Significance or Implication of the Judgment (For general public or government)
For taxpayers and small businesses, this decision provides a practical lifeline. Many honest assessees miss deadlines for reasons such as illness, compliance confusion, or logistical delays. The Court’s approach ensures that such cases are not permanently shut out if a remedial, government-issued window exists. It encourages compliance—appeals must still be properly filed, with substantial pre-deposits—while preventing harsh consequences from brief lapses.
For the tax administration, the ruling balances enforcement with fairness. It does not dilute statutory timelines under Section 107(4); rather, it channels late appeals through a structured, conditional mechanism expressly created by CBIC. This can reduce litigation over condonation and promote quicker resolution on merits, as appellants will be incentivized to deposit a part of the disputed tax and pursue their appeals promptly. Over time, the approach may also improve taxpayer confidence in the GST appellate system, as the focus shifts from procedural defaults to substantive adjudication.

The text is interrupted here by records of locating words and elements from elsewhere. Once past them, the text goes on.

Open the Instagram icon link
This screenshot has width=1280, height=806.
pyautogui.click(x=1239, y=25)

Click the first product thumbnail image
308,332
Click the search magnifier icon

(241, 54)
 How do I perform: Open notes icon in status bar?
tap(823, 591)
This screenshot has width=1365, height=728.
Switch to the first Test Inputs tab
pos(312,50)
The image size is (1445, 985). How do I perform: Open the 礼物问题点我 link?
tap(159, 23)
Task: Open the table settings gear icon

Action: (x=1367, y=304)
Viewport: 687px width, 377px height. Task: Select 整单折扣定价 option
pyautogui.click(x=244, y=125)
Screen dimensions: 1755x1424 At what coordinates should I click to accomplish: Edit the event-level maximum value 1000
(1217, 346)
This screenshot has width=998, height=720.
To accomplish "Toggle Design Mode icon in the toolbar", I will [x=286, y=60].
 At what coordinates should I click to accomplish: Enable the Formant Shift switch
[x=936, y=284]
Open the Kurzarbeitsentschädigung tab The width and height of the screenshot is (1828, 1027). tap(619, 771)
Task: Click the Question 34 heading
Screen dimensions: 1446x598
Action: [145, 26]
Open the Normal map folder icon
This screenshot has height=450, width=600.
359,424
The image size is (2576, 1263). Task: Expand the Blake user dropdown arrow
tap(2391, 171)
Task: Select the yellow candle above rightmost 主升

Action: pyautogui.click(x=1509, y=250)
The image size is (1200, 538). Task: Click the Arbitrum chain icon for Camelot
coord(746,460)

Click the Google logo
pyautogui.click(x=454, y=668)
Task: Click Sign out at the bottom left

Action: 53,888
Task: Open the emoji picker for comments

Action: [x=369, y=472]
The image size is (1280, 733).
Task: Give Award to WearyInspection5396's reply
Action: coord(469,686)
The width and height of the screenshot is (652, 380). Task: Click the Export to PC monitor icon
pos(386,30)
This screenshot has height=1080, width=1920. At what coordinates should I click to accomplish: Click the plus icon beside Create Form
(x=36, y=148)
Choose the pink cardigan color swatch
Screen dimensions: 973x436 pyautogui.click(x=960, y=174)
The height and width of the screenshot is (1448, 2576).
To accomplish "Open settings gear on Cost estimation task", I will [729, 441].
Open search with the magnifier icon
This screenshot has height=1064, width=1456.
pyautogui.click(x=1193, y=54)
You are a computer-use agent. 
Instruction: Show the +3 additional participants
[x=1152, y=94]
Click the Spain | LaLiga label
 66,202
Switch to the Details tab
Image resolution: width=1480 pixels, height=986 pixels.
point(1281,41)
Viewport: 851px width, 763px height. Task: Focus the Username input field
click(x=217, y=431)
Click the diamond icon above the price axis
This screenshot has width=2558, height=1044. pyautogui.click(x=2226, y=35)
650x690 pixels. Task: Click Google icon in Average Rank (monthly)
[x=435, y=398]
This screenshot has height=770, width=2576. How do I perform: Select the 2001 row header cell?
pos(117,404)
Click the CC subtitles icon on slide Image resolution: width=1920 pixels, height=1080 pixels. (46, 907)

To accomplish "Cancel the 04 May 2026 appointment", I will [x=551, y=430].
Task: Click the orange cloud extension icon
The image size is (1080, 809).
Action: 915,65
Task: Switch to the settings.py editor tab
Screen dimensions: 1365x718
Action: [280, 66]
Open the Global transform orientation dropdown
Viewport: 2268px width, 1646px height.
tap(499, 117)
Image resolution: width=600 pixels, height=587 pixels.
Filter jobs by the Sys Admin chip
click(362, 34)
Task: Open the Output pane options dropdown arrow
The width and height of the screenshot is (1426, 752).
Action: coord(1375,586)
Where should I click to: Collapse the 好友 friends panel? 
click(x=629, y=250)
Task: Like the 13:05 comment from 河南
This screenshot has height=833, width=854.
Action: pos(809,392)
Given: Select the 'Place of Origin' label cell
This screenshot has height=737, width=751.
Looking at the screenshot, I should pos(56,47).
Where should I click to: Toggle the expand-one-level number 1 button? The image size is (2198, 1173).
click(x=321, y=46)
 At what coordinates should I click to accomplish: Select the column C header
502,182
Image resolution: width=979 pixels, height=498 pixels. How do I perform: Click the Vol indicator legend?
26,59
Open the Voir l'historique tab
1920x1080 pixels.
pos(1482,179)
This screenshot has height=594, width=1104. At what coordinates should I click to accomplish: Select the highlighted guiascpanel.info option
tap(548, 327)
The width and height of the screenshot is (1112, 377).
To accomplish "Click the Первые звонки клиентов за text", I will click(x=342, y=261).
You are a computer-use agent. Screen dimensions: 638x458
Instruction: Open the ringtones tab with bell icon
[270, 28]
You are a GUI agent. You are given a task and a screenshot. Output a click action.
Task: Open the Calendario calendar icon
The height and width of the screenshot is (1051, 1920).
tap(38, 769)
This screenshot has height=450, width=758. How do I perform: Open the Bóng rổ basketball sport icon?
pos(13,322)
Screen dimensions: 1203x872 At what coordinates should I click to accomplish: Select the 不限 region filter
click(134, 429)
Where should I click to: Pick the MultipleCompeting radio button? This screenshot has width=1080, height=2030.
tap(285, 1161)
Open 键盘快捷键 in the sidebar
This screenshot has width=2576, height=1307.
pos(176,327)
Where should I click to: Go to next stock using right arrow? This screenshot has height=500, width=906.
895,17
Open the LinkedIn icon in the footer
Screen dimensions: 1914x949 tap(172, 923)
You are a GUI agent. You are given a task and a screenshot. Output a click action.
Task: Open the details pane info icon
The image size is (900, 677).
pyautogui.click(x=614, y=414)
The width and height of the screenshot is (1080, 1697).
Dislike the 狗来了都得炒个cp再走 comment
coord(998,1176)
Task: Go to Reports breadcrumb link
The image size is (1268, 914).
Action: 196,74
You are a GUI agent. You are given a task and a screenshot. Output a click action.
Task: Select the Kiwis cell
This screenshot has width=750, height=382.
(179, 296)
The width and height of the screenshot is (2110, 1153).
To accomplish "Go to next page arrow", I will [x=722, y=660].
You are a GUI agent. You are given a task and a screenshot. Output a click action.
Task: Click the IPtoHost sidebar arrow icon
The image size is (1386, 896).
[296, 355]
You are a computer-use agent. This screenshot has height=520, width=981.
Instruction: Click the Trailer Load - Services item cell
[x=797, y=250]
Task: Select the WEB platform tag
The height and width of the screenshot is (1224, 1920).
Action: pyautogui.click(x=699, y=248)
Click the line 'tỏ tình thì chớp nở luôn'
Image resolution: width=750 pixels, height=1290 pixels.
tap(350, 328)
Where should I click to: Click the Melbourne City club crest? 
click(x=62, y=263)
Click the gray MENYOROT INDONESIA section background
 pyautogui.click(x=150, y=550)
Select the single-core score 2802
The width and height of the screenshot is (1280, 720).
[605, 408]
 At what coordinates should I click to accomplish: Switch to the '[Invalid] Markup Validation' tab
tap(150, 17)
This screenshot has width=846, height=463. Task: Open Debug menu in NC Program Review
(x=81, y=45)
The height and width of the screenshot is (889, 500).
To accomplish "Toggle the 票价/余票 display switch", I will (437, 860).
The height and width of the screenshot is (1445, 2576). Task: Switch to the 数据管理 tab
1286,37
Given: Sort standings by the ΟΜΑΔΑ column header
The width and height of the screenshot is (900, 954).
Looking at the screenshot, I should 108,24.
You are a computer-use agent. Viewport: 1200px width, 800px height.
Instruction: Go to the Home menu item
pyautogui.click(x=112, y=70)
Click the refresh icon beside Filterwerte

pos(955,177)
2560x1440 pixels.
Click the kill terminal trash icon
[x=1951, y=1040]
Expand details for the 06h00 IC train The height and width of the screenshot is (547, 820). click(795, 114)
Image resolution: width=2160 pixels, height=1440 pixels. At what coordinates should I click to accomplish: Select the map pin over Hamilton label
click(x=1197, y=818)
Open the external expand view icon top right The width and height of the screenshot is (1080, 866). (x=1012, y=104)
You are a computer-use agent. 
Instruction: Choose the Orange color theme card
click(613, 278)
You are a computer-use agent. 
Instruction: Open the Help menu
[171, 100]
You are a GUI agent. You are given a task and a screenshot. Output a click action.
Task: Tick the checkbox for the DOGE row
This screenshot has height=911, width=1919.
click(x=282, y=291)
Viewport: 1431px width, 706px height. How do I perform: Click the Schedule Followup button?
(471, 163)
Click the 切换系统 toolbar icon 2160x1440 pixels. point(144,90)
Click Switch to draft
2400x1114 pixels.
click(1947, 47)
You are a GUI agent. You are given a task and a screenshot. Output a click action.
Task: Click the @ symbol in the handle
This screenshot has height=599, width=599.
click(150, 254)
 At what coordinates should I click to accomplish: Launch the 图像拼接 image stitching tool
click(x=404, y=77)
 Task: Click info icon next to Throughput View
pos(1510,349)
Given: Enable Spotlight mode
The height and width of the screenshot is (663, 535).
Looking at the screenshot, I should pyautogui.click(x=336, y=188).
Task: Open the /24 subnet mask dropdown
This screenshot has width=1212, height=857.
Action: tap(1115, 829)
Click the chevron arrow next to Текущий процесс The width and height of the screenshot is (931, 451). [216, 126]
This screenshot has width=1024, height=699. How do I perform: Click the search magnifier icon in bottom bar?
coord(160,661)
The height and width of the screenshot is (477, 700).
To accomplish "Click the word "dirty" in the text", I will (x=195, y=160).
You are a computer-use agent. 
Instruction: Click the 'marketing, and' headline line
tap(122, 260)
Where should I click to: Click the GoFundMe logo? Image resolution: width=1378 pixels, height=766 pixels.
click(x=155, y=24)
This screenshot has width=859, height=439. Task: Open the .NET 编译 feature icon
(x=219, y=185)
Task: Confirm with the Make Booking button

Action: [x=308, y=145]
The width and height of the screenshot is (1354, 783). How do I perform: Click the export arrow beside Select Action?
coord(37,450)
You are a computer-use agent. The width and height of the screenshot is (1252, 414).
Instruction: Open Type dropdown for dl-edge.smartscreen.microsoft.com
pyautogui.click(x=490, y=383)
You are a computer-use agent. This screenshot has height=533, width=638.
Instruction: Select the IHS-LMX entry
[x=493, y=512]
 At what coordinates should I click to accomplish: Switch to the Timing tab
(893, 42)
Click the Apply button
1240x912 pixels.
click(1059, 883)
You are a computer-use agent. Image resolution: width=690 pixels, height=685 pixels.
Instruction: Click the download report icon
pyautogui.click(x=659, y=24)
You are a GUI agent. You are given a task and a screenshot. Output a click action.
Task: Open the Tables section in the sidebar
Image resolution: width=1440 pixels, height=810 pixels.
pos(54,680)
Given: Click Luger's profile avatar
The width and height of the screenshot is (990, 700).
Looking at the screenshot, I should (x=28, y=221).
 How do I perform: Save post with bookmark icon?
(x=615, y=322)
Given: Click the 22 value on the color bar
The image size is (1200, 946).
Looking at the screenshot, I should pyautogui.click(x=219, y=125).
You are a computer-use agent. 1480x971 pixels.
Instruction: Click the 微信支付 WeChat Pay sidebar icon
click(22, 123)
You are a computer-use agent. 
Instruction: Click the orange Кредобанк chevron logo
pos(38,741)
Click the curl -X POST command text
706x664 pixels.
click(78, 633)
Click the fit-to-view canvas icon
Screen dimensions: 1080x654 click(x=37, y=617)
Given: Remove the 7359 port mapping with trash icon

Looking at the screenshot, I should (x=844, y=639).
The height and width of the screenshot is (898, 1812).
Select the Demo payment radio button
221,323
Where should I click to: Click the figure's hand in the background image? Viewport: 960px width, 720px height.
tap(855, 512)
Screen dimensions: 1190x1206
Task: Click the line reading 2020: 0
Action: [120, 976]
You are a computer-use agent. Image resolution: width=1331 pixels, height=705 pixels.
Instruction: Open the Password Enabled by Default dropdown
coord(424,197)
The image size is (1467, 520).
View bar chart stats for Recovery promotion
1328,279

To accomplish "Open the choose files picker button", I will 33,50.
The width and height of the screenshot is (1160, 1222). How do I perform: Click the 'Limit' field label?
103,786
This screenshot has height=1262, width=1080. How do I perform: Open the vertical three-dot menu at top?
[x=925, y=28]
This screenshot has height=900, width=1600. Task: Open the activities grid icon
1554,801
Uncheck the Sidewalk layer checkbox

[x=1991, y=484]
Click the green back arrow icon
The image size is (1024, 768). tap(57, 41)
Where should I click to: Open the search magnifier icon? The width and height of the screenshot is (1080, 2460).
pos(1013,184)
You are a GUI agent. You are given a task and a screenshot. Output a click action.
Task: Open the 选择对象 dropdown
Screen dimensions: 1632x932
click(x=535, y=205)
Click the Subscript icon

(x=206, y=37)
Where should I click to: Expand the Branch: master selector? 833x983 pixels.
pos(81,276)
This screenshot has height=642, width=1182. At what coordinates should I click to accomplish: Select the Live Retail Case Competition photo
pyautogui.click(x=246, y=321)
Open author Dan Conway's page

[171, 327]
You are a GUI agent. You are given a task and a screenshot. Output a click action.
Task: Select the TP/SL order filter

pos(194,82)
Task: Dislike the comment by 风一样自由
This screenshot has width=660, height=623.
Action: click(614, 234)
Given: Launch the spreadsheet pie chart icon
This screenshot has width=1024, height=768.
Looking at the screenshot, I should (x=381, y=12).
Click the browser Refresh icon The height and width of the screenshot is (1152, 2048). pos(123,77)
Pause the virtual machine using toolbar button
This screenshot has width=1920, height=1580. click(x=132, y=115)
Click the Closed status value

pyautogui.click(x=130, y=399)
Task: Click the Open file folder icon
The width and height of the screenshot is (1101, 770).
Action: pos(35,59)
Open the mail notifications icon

Legal Issue(s) Decided and the Court’s Decision with reasoning
- Whether the appellate authority or the High Court could extend the limitation beyond the one-month condonable period under Section 107(4) of the BGST Act.
Decision: No. The statute prescribes a strict timeline (three months plus one month) and neither the appellate authority nor the High Court can extend it under ordinary principles. - Whether CBIC’s Notification No. 53/2023–Central Tax (dated 2 November 2023) could be invoked for an order passed after the stated cut-off of 31 March 2023.
Decision: Although the notification literally covers orders passed on or before 31 March 2023, the Court found no rational basis for that cut-off when the notification was issued much later. To advance the notification’s beneficial purpose, the Court permitted the petitioner to avail the special procedure notwithstanding the post-cut-off date of the order. - Consequential relief if the special procedure is availed.
Decision: The appellate rejection on the ground of delay was set aside; the matter was remanded for fresh consideration by the first Appellate Authority, conditional on the petitioner fulfilling the notification’s pre-deposit and filing requirements. If the petitioner fails to comply, the earlier order rejecting the appeal revives and continues to operate.
Case Title
M/s Prince Sanitation, Gandhi Path, Ward No. 8, Saharsa through its Proprietor v. The State of Bihar & Ors.
Case Number
Civil Writ Jurisdiction Case No. 17202 of 2023.
Coram and Names of Judges — Always prefix with Hon’ble
Hon’ble the Chief Justice (K. Vinod Chandran) and Hon’ble Mr. Justice Rajiv Roy.
Names of Advocates and who they appeared for
For the petitioner: Mr. Gyan Shankar, Advocate; Mr. Abhinav Alok, Advocate.
For the respondents (State): Mr. Raghwanand, Government Advocate-11; Mr. Pratik Kumar, Assistant Counsel to GA-11.